The markets reacted positively to the news, with Dow futures rising 1.32%, the S&P 500 gaining 1.52%, and Nasdaq futures jumping 1.63%. Major tech stocks including Apple, Alphabet, and Tesla saw notable gains in premarket trading. Nvidia shares rose ahead of its anticipated earnings report due Wednesday, while Trump Media & Technology Group surged over 10% on reports it plans to invest heavily in cryptocurrencies.

Global markets were mixed, but U.S. markets stood out with a robust rally, spurred by easing trade fears and investor optimism. U.S. Treasury yields dropped, particularly on long-term bonds, mirroring gains in Japanese government debt. Market watchers also eyed the upcoming release of consumer confidence data and the Federal Reserve’s meeting minutes for additional economic clues.

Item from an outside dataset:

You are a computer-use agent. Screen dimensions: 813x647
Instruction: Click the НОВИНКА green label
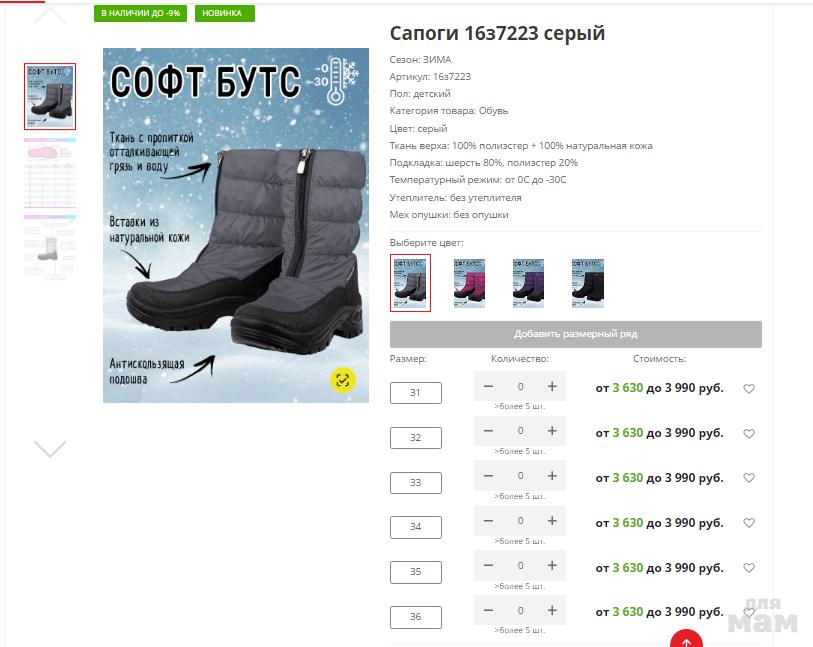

Despite the day’s optimism, UBS strategists cautioned that the current trade situation remains unstable, warning that there’s no guarantee the U.S. and EU will reach a favorable agreement by the July deadline. Additionally, Minneapolis Fed President Neel Kashkari emphasized a cautious stance on interest rates, saying they should remain steady until the inflationary impact of tariffs is clearer.

The rebound comes after a sharp selloff the previous week driven by rising concerns over the national debt and Trump’s proposed trade policies. While the S&P 500 remains about 6% below its record highs, its recent recovery has been supported by easing inflation and a return of risk appetite among investors. This week’s data, including the Fed’s favored inflation measure and GDP estimates, will be crucial in shaping market sentiment going forward.